Workflow-task poll responses include stable resume context copied from the durable task payload:
| Field | Meaning |
|---|---|
workflow_wait_kind | The wait being applied by this task: update, signal, child, condition, timer, or null for ordinary replay/start tasks |
open_wait_id | Stable wait identity such as update:{id} or signal-application:{id} |
resume_source_kind / resume_source_id | Durable source that woke the task, such as workflow_update, workflow_signal, timer, or child_workflow_run |
workflow_update_id | Accepted update id when the task applies an update |
workflow_signal_id | Accepted signal id when the task applies a signal |
workflow_command_id | Control-plane command id that produced the task, when available |
activity_execution_id / activity_attempt_id / activity_type | Activity identifiers when the task resumes after a completed or failed activity |
child_call_id / child_workflow_run_id | Child wait identifiers when the task resolves a child workflow |
timer_id / condition_wait_id | Pure timer and timer-backed condition or signal wait identifiers when the task resumes after a timer |
workflow_sequence / workflow_event_type | History sequence and event type for event-backed activity, child, and timer resolution tasks |
Fields that do not apply are null. SDK workers should prefer these fields
over scanning history when they need to correlate a leased task with an
accepted update, signal, activity result, child resolution, or timer-backed
wait. Pure timer resumes set workflow_wait_kind: "timer",
open_wait_id: "timer:{timer_id}", resume_source_kind: "timer", and
timer_id.
Query Tasks
When a control-plane query targets a workflow whose code is owned by an external runtime, the standalone server cannot replay that workflow in the PHP process. Instead, it creates an ephemeral query task and waits for an active non-PHP worker on the workflow's task queue to execute it.

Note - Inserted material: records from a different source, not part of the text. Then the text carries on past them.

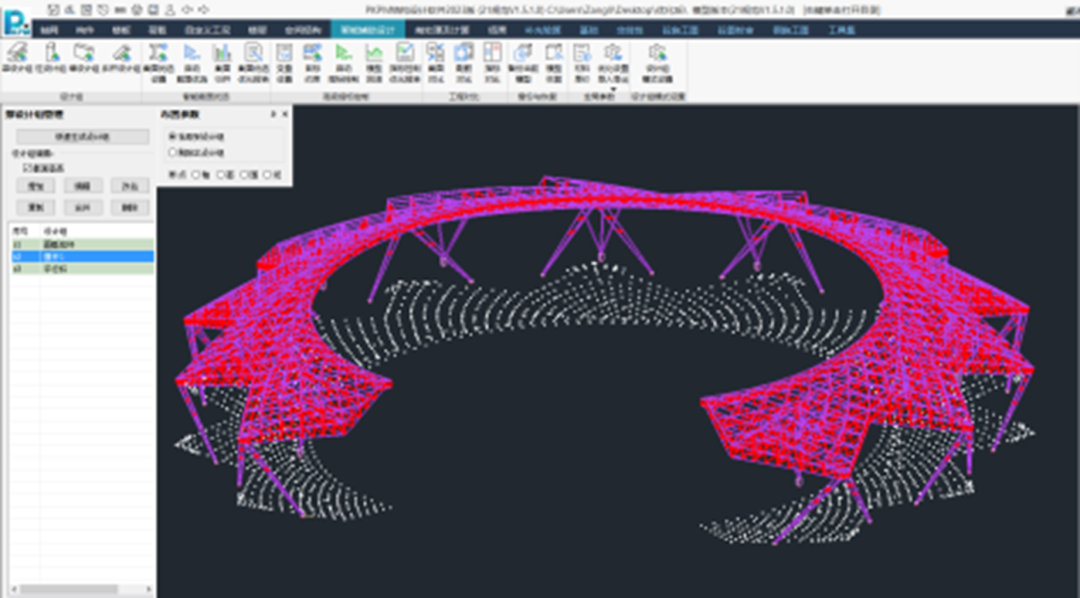Screen dimensions: 1080x598
Task: Open the 设计组模式设置 gear icon in ribbon
Action: (657, 57)
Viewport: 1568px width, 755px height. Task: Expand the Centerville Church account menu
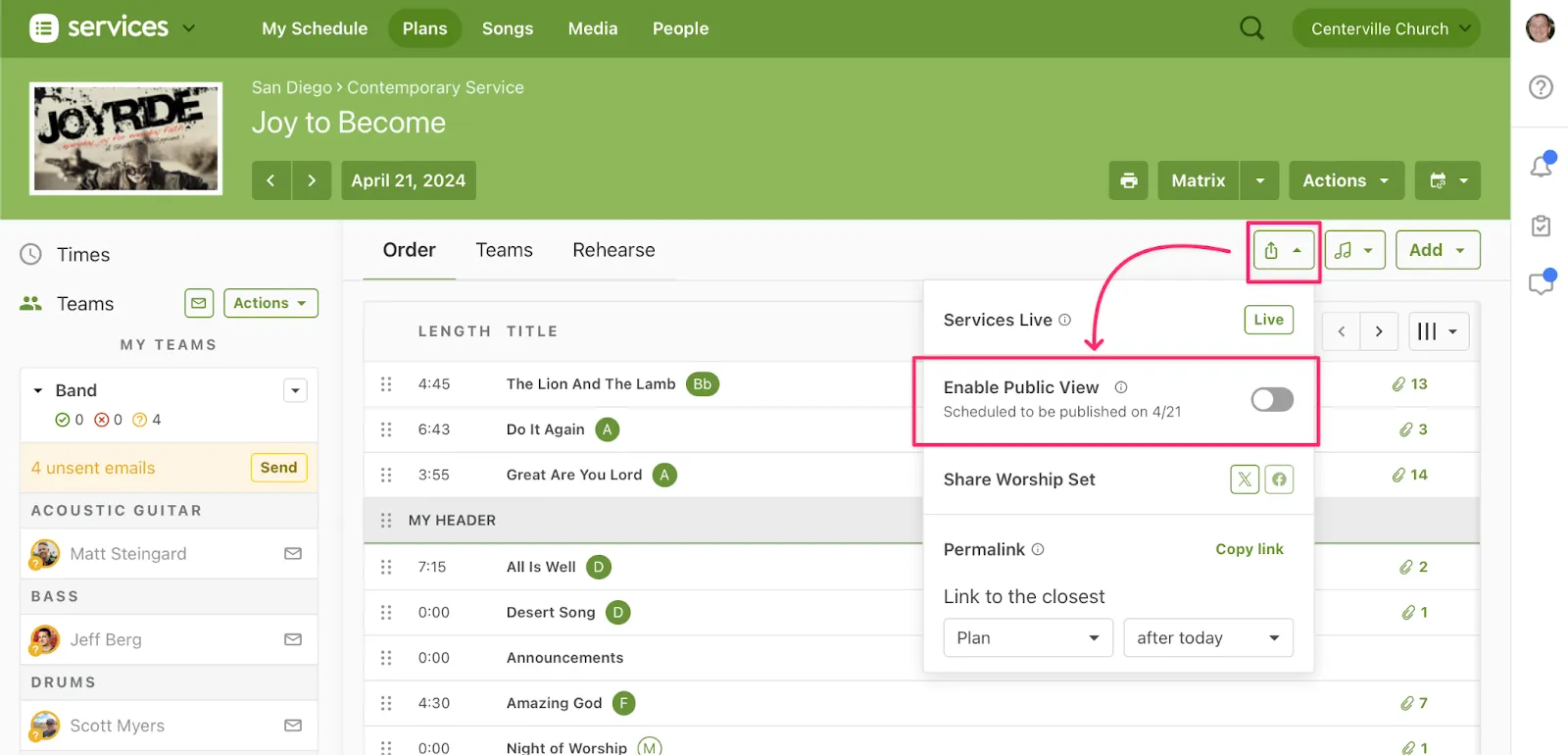1386,28
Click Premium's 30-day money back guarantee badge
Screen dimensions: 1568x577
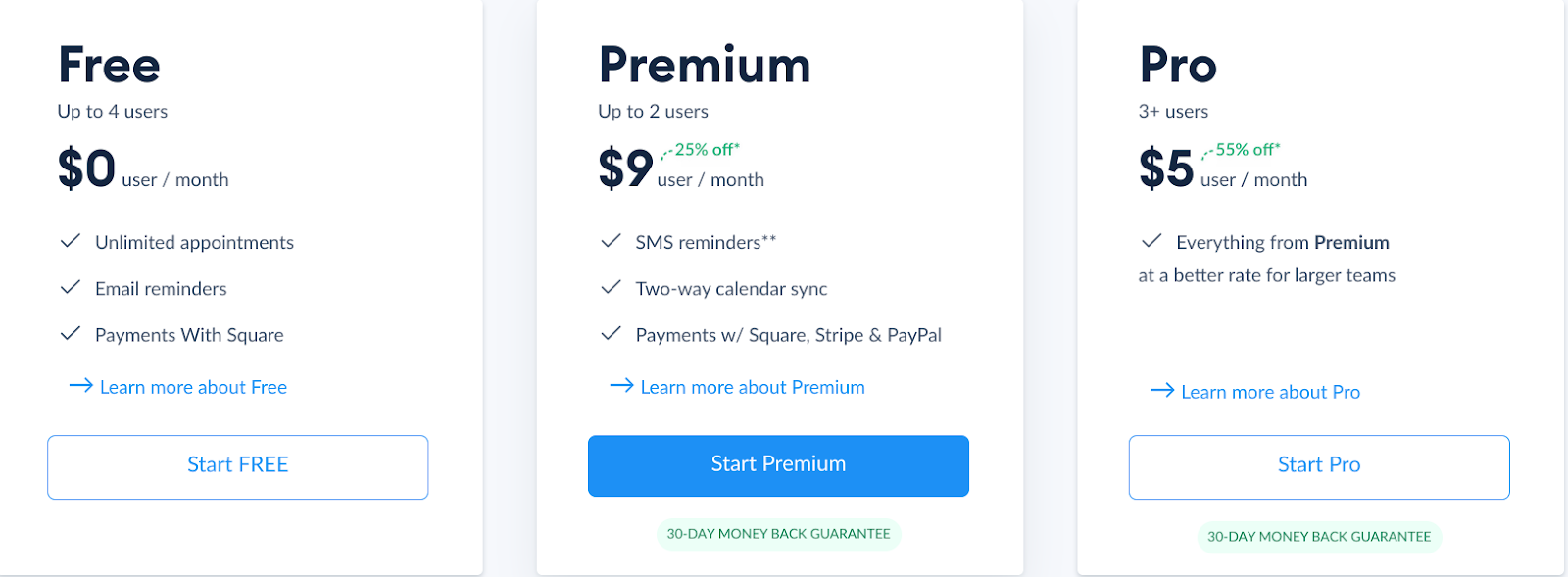point(778,534)
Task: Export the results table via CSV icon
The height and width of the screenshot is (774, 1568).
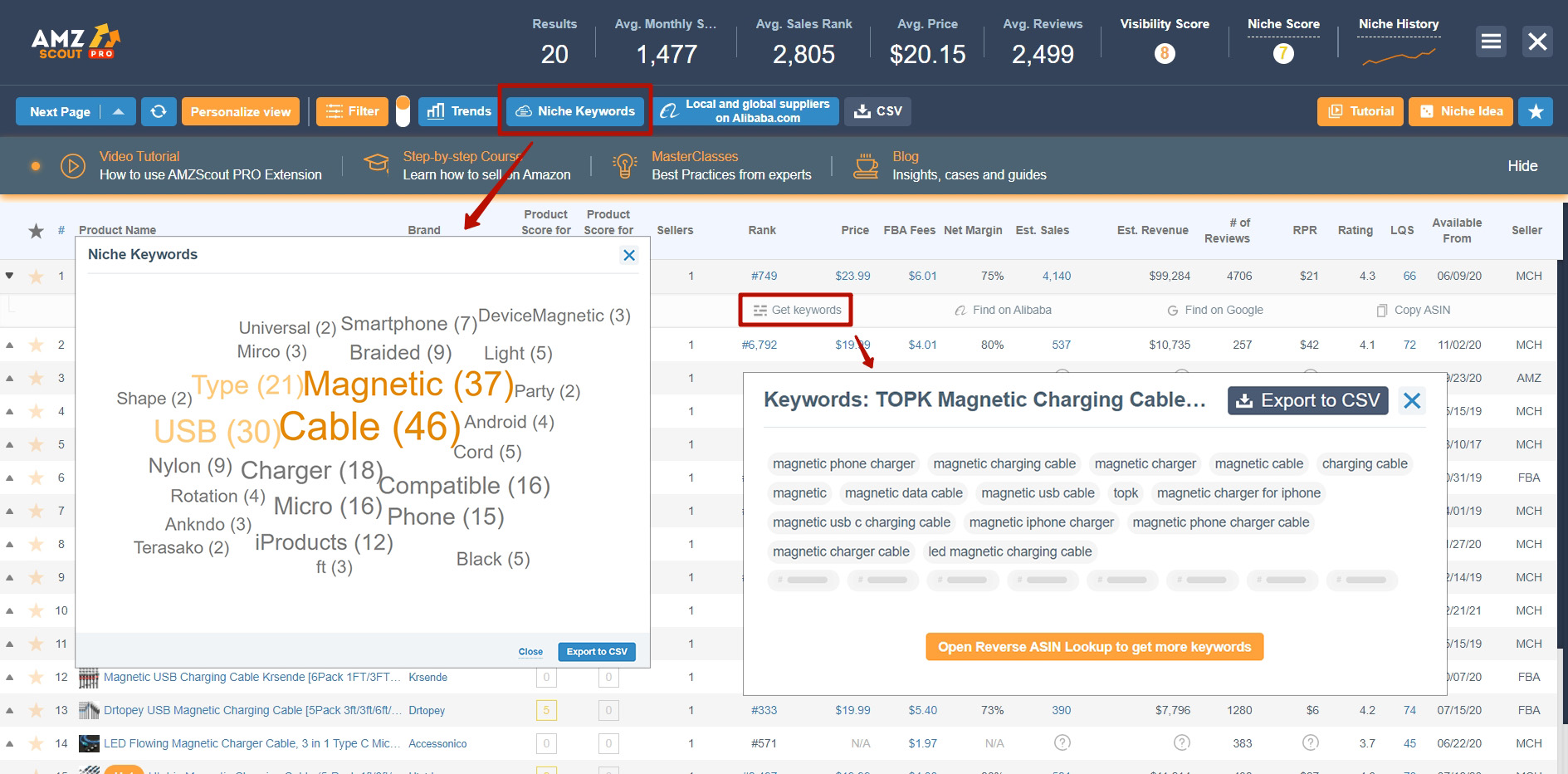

Query tasks are read-only. Workers replay the supplied history, invoke the registered query handler, and then complete or fail the query task. They do not write durable history events and they are not retried after the caller's control-plane query times out.
| Endpoint | Description |
|---|---|
POST /api/worker/query-tasks/poll | Long-poll for a query task on a worker's registered task queue |
POST /api/worker/query-tasks/{query_task_id}/complete | Submit the query result |
POST /api/worker/query-tasks/{query_task_id}/fail | Reject or fail the query |
Poll request:
{
"worker_id": "py-worker-1",
"task_queue": "orders"
}
Poll response:
{
"task": {
"query_task_id": "01J...",
"query_task_attempt": 1,
"workflow_id": "order-123",
"run_id": "01J...",
"workflow_type": "order-processing",
"query_name": "status",
"payload_codec": "avro",
"workflow_arguments": { "codec": "avro", "blob": "<base64-avro-bytes>" },
"query_arguments": { "codec": "avro", "blob": "<base64-avro-bytes>" },
"history_events": [],
"task_queue": "orders",
"lease_owner": "py-worker-1",
"lease_expires_at": "2026-04-18T12:00:00.000000Z"
},
"protocol_version": "1.0",
"server_capabilities": { "query_tasks": true }
}
task is null when the poll times out. The worker must echo
lease_owner and query_task_attempt on completion or failure; stale attempts
and wrong lease owners are rejected.
Complete request:
{
"lease_owner": "py-worker-1",
"query_task_attempt": 1,
"result": { "status": "ready" },
"result_envelope": { "codec": "avro", "blob": "<base64-avro-bytes>" }
}
Fail request:
{
"lease_owner": "py-worker-1",
"query_task_attempt": 1,
"failure": {
"reason": "rejected_unknown_query",
"message": "unknown query 'status'",
"type": "QueryFailed"
}
}
Use reason: "rejected_unknown_query" when the workflow type has no matching
query handler; the control-plane caller receives 404. Other worker-side
query failures should use reason: "query_rejected" and return 409.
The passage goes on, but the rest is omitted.